Nic-Chr avatar Nov 20 '24 10:11 Nic-Chr

I have an idea for how to deal with formatting digits greater than the default 2 decimal places without having to go through format() every single time. We could add the digits as an attribute to the percent object itself via attr(x) <- This way the user can specify their preferred digits when creating the object via as_percent.

For example let's say the user wants their percent vector to be formatted to 4 decimal places. They simply use as_percent(x, digits = 4). An attribute is added to the percent vector, say .digits = 4. All the printing/formatting functions will then use the information from this attribute to format to 4 decimal places.

Furthermore, we can code it so that if a user later decides they want a different number of decimal places, they can use format as usual to overwrite the attribute instructions for that particular call.

Good idea.

The add here is to allow the user to set a 'default' at the moment it's 2 (per the style guide). You can print different digits with format(x, digits = n) but this will allow setting the default when the percent is created.

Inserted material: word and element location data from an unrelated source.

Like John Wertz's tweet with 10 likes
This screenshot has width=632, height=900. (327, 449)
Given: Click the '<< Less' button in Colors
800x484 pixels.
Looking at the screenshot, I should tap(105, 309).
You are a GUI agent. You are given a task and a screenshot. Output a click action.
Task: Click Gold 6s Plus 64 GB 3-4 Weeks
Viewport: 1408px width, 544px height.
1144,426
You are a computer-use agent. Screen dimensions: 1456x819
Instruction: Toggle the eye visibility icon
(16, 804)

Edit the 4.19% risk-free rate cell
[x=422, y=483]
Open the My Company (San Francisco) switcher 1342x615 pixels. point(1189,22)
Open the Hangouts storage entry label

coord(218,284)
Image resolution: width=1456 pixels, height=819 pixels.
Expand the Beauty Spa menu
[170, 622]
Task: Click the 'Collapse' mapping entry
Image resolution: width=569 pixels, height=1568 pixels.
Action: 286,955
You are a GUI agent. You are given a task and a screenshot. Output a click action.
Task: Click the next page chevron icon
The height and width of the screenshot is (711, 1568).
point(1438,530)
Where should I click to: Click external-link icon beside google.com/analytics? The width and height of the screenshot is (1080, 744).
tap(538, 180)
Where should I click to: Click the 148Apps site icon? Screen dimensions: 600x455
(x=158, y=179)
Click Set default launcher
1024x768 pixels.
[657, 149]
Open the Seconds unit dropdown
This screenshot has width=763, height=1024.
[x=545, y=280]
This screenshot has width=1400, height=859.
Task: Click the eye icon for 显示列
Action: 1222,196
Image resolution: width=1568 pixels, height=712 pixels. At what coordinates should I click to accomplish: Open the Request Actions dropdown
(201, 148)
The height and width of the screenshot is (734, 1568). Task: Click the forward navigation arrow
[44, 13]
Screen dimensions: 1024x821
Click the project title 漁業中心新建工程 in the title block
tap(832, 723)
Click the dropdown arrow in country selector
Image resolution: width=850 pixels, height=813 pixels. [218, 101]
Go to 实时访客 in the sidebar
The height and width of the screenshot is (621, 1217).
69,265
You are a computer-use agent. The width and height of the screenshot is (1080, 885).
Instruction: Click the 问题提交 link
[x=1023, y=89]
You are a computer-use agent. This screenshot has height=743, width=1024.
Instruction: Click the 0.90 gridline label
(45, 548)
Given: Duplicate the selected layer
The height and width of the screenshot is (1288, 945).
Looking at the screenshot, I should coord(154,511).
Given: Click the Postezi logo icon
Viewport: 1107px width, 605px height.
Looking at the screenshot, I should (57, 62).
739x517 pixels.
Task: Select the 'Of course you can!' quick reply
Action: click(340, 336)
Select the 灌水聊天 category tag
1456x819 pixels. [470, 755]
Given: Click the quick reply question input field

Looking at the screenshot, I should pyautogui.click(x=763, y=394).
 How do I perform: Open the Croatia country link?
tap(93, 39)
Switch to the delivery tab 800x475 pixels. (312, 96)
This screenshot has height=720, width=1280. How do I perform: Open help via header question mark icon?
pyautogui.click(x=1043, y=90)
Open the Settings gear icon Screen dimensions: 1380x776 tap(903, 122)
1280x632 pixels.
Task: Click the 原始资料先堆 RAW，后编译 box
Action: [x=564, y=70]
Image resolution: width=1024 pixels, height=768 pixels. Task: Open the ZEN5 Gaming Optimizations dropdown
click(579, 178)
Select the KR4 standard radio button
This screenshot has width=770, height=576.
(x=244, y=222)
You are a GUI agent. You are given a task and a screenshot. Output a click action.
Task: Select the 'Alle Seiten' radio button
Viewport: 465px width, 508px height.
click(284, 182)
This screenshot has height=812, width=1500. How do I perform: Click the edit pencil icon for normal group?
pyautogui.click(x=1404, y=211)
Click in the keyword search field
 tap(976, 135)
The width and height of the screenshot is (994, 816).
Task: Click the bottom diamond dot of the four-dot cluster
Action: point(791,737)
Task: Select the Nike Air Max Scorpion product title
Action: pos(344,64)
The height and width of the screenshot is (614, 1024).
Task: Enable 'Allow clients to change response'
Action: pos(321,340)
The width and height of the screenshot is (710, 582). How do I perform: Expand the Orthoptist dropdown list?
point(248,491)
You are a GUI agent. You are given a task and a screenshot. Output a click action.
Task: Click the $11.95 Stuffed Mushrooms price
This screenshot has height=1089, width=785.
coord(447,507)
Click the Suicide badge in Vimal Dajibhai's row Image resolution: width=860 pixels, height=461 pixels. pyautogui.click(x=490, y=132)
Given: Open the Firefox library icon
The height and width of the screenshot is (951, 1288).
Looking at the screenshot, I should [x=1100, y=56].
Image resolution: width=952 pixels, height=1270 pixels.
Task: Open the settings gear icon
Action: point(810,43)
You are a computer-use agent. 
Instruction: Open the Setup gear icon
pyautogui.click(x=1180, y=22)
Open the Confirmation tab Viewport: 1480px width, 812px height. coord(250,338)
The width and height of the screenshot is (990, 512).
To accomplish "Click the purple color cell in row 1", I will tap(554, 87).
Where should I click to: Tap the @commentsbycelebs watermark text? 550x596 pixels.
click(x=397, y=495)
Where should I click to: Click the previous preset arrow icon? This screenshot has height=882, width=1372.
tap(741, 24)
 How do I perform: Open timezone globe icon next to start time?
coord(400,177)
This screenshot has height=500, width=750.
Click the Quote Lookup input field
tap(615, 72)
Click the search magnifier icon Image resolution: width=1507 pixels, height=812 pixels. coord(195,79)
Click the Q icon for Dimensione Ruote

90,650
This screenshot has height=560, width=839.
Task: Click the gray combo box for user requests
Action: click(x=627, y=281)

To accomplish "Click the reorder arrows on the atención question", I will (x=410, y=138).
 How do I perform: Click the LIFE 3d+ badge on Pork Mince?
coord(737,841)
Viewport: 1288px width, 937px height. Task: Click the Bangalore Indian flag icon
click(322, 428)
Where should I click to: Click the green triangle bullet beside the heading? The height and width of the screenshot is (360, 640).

Moohan avatar Dec 16 '24 14:12 Moohan

I've combined your tests and my tests into this branch as discussed @Moohan. I think everything is in a good state now so feel free to review when you can.

Nic-Chr avatar Jan 17 '25 11:01 Nic-Chr

I also like the idea of users being able to create percent vectors using numbers representing literal percentages. We could have for example a function called percent or create_percent that converts for example percent(50) into 50%. The same as doing as_percent(0.5).

I like this idea too. Also prompted the thought that we should have a check (maybe producing a warning), so if someone provides 'numbers that look like percentages' e.g. c(10, 20, 30) to as_percent() it warns them they probably did it wrong. The reverse check and warning could be used on create_percent() (format_percent(), make_percent()?)

Did we decide on this? I still think it's a nice-to-have to be able to create percentages directly as well as converting proportions.

Nic-Chr avatar Feb 04 '25 13:02 Nic-Chr

There is a conflict preventing the merge because "phsmethods.R" has been renamed to "phsmethods-package.R". I think it should be called "phsmethods.R" to follow with standard tidyverse naming practices, see: https://github.com/tidyverse/dplyr/blob/main/R/dplyr.R

The "packagename-package.R" convention is typically reserved for registering DLL files for e.g. C/C++ source code. See: https://github.com/NicChr/timeplyr/blob/main/R/timeplyr-package.R

Probably best to rename it back to "phsmethods.R" as this I believe is best practice.

EDIT: Nevermind, apparently this is not the case anymore! Looks like "package-package.R" is now the canonical naming convention..

Nic-Chr avatar Feb 04 '25 13:02 Nic-Chr

EDIT: Nevermind, apparently this is not the case anymore! Looks like "package-package.R" is now the canonical naming convention.. :D yep. We made changes in #128 using usethis::use_package_doc().

See also https://r-pkgs.org/man.html#sec-man-package-doc (if you didn't already find that one).

Moohan avatar Feb 04 '25 14:02 Moohan

I have now added a c() method for combining percent vectors.